• Entries on where items appear:
* * * * * * * * *
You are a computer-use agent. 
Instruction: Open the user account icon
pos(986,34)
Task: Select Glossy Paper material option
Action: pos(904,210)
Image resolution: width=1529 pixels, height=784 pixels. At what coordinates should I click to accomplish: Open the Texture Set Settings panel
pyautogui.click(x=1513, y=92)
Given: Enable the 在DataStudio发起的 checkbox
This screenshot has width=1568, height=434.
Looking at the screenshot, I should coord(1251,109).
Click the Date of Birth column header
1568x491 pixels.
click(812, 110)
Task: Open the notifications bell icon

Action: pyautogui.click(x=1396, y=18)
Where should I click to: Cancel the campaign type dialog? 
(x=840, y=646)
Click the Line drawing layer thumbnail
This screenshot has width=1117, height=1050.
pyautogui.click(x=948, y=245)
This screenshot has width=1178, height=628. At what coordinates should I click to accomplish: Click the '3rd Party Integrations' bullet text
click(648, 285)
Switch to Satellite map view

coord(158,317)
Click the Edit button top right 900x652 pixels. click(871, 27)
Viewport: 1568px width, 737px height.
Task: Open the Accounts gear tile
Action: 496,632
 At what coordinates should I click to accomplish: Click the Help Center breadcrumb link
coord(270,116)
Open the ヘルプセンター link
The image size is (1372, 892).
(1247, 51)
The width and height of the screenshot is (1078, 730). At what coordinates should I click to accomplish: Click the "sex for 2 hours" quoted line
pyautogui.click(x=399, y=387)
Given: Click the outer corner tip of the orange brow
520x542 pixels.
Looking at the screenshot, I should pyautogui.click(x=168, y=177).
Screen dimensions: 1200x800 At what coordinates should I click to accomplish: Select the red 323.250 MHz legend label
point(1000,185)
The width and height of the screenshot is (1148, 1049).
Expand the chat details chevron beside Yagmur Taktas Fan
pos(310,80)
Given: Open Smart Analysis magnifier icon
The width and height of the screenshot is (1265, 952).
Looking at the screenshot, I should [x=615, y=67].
* * * * * * * * *
Repeat the data verbatim from the line containing "Task: Open the notifications bell icon" to the line containing "coord(158,317)", including both of those lines.

Task: Open the notifications bell icon

Action: pyautogui.click(x=1396, y=18)
Where should I click to: Cancel the campaign type dialog? 
(x=840, y=646)
Click the Line drawing layer thumbnail
This screenshot has width=1117, height=1050.
pyautogui.click(x=948, y=245)
This screenshot has width=1178, height=628. At what coordinates should I click to accomplish: Click the '3rd Party Integrations' bullet text
click(648, 285)
Switch to Satellite map view

coord(158,317)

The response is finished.